-- Opening Marker --

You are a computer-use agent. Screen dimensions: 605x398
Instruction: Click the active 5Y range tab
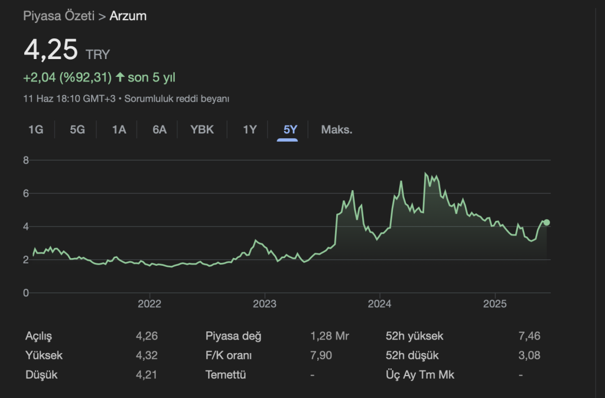point(290,130)
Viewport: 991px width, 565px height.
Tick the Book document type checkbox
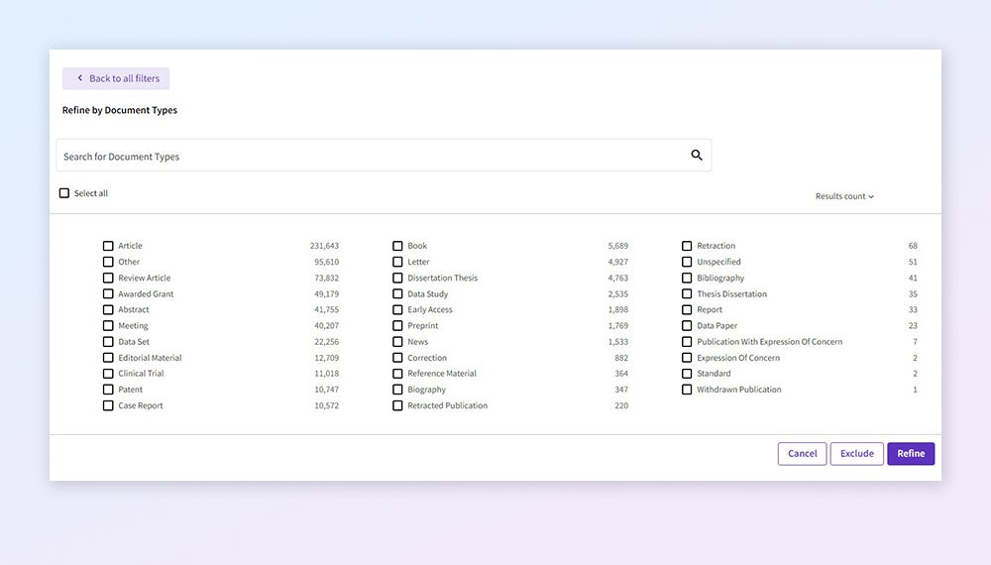tap(397, 246)
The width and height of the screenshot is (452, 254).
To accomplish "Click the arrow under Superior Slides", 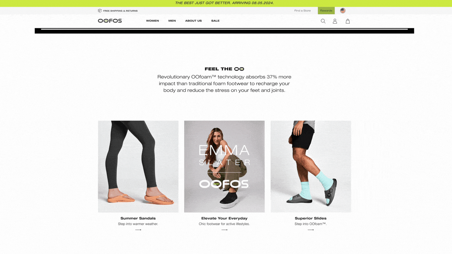I will (311, 230).
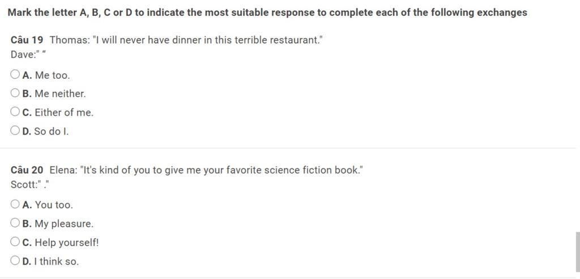Screen dimensions: 580x279
Task: Click the 'Câu 20' question label
Action: (27, 170)
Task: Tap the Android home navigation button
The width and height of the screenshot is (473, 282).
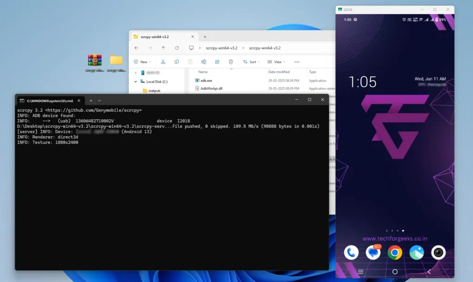Action: 394,272
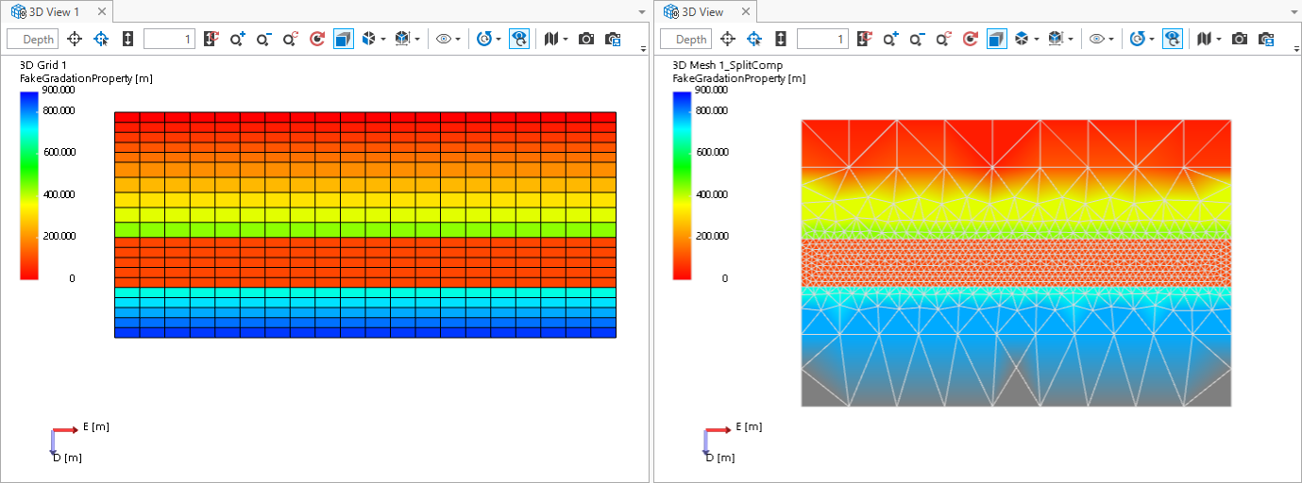
Task: Click the vertical exaggeration arrows icon in 3D View 1
Action: click(127, 39)
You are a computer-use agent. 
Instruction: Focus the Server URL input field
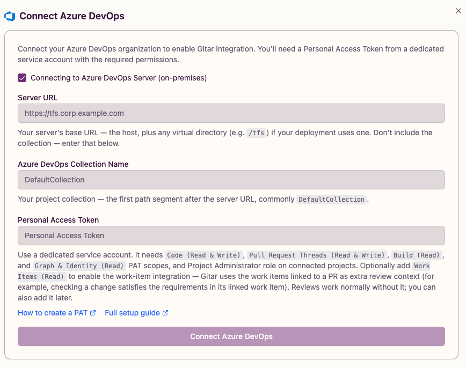231,113
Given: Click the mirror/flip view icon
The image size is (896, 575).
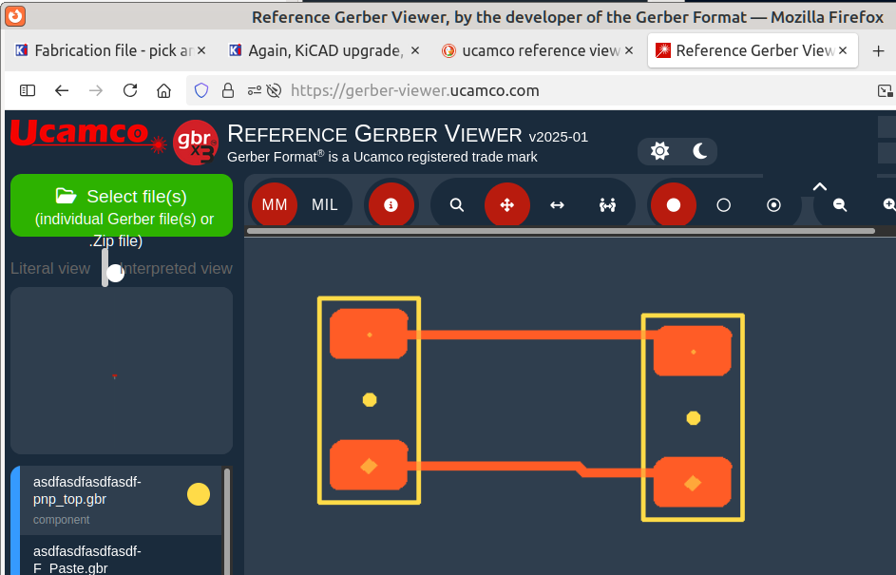Looking at the screenshot, I should click(608, 204).
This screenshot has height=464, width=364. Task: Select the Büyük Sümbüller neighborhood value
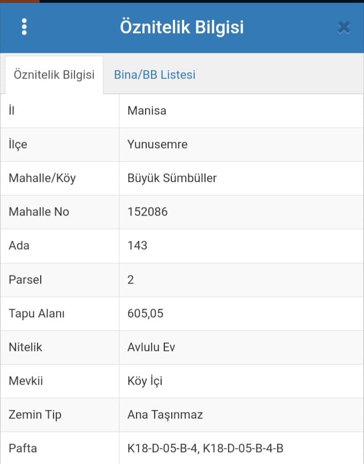point(172,178)
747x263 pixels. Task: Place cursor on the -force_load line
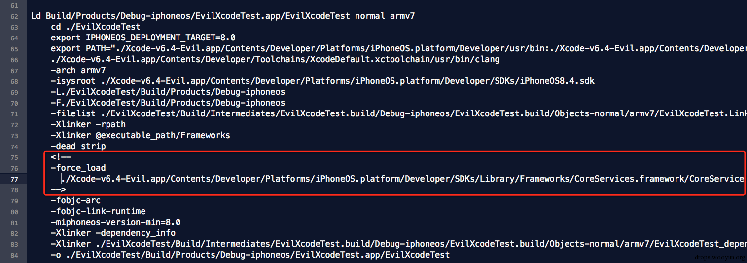click(x=78, y=168)
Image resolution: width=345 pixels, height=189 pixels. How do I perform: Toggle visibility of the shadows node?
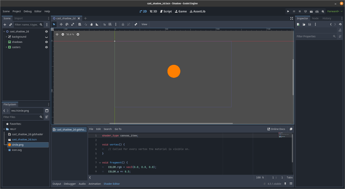(x=46, y=42)
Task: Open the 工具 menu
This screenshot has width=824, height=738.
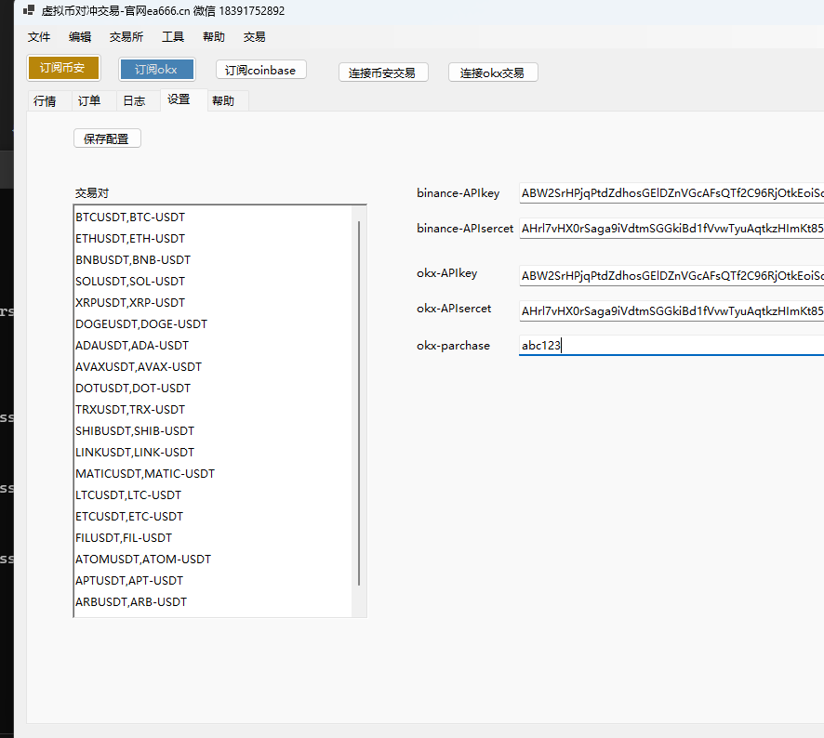Action: click(173, 37)
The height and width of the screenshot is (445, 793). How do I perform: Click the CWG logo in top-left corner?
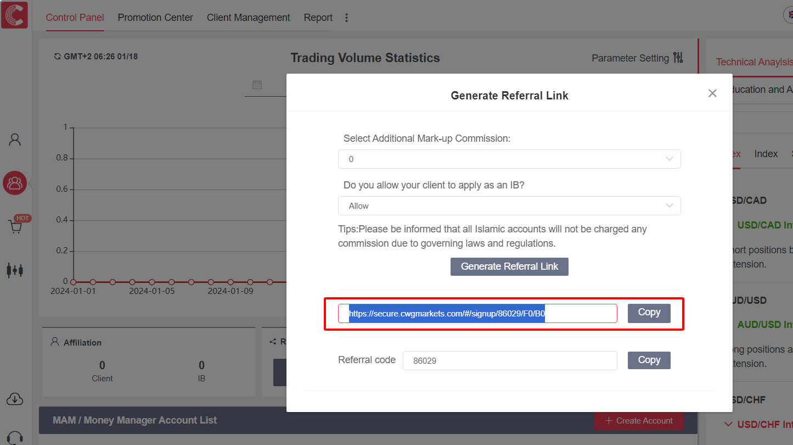click(x=14, y=15)
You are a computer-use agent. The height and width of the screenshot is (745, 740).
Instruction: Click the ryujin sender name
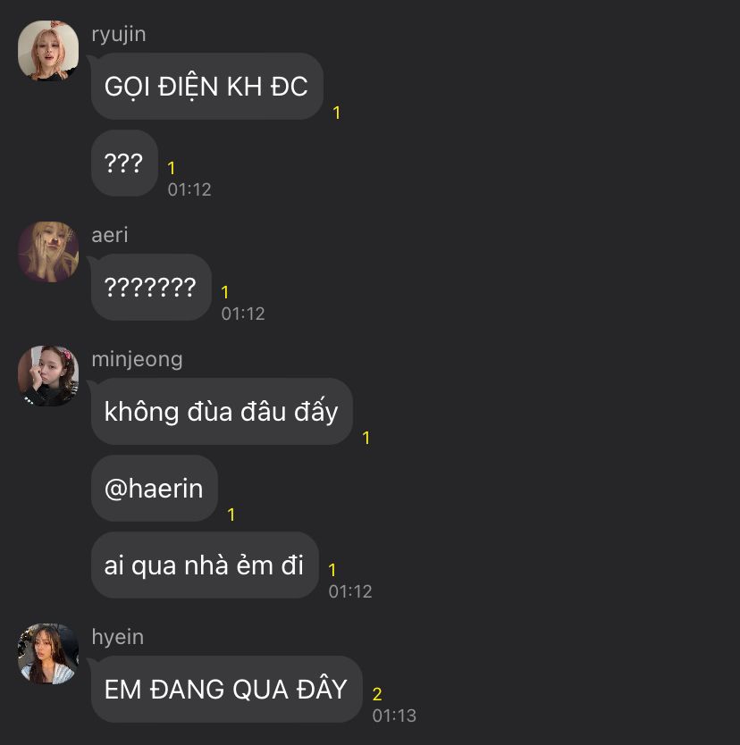[119, 35]
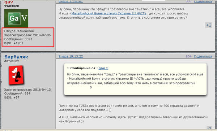Image resolution: width=217 pixels, height=131 pixels.
Task: Open gav's GaV periodic-table avatar
Action: click(16, 18)
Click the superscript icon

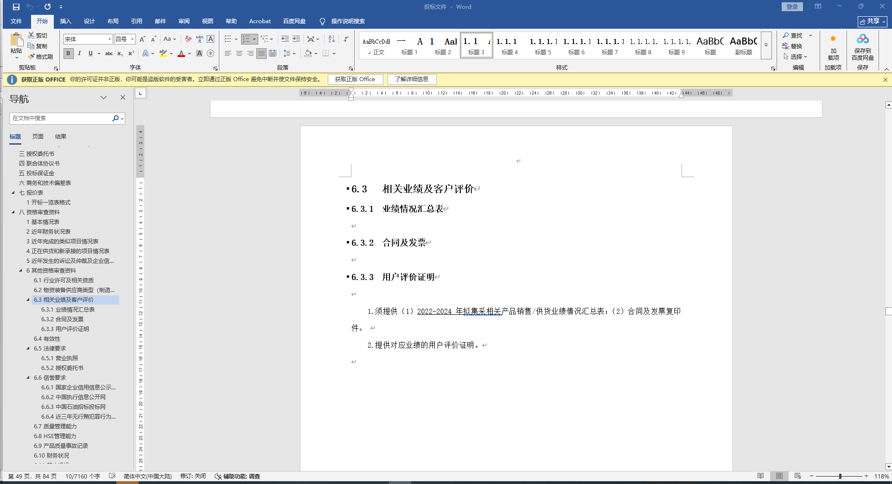131,53
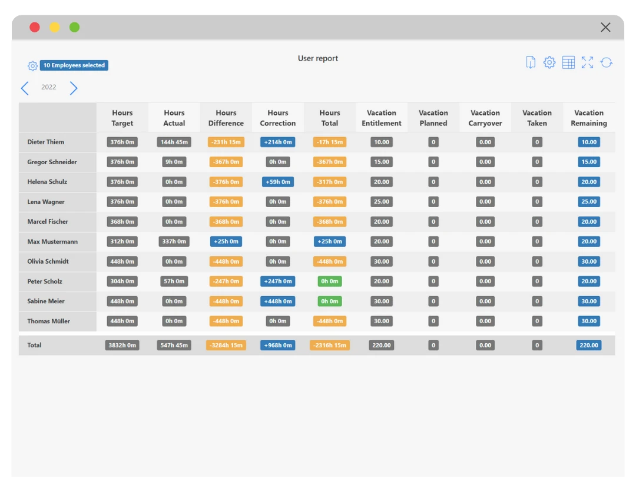Click the red macOS close window dot

(x=35, y=27)
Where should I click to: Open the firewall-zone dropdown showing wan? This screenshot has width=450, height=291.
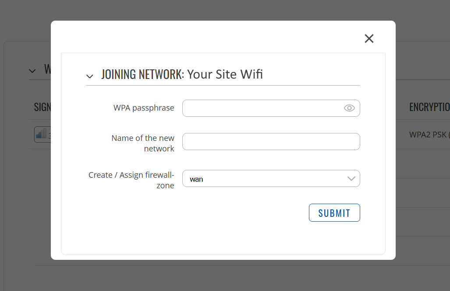(271, 179)
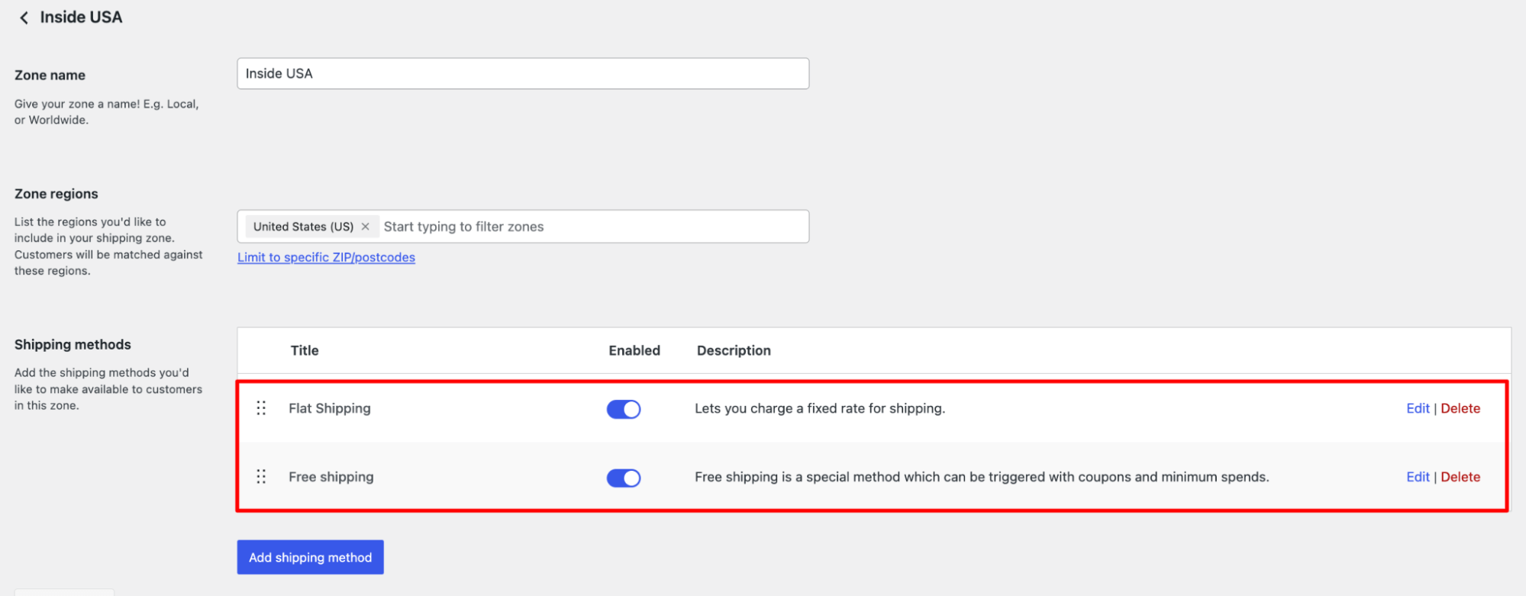Select the Inside USA page heading
The image size is (1526, 596).
79,17
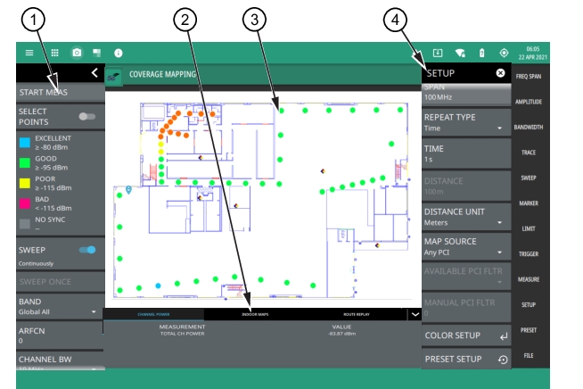The height and width of the screenshot is (389, 583).
Task: Click the battery status icon
Action: tap(482, 54)
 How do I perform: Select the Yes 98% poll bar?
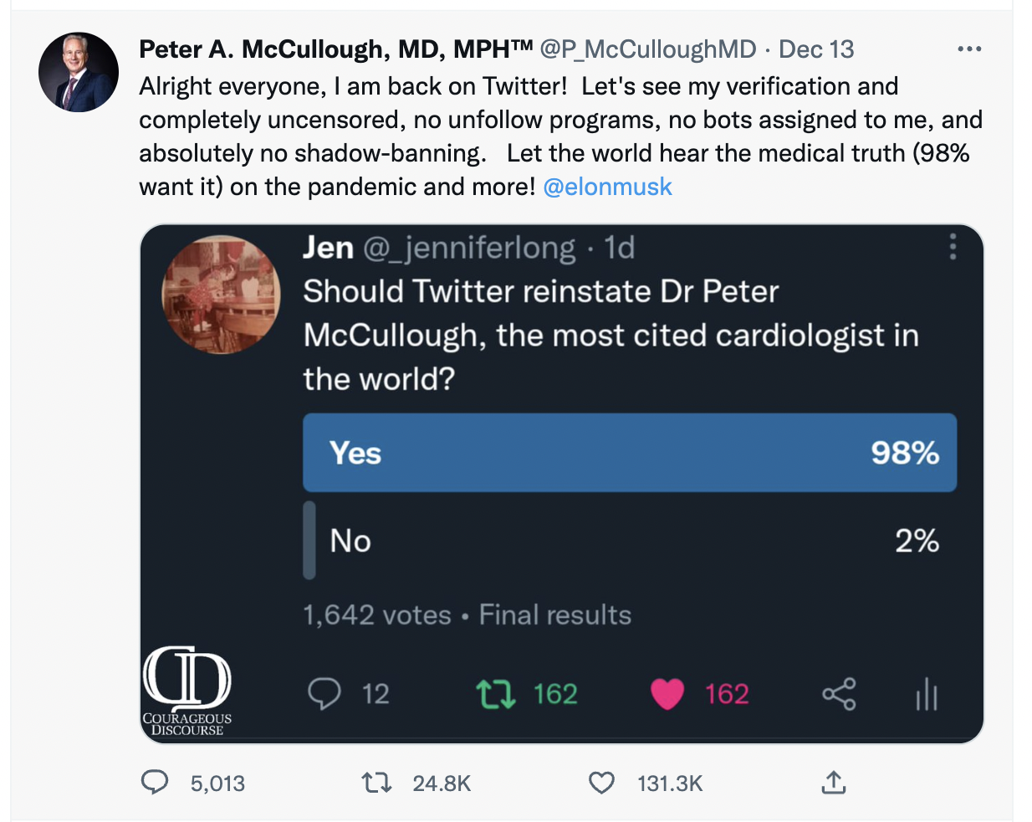(629, 452)
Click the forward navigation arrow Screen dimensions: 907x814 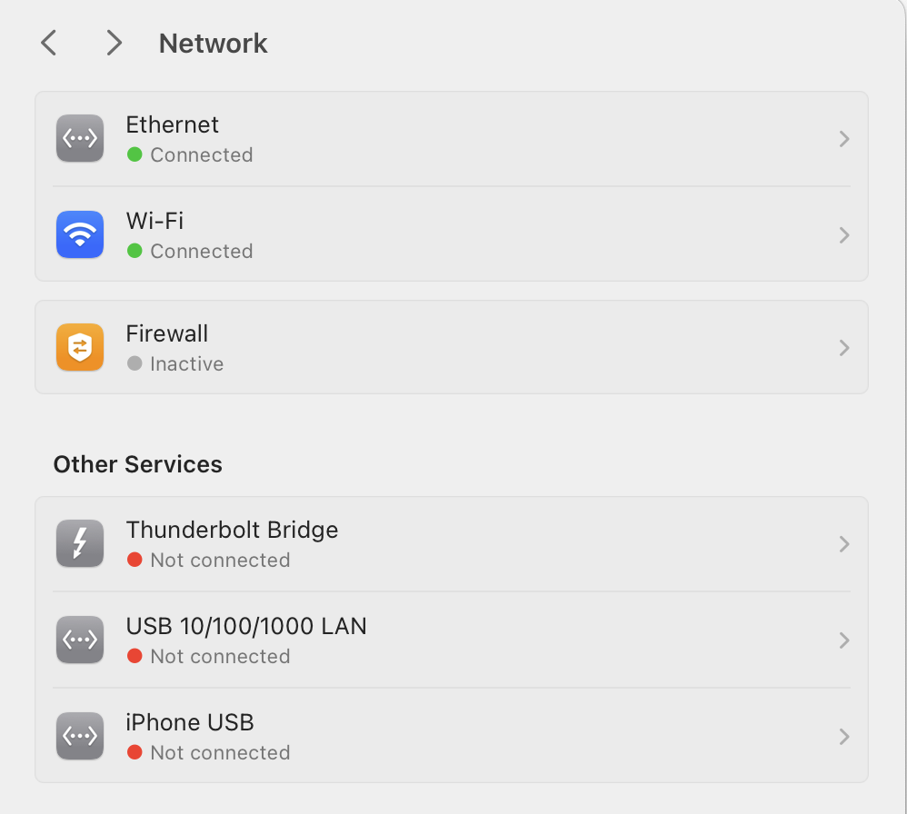coord(113,43)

-- Closing Marker --

**Problem description**
Count the lines of the listing above that include the word "agent" and state the total with nothing else.

**Output**
3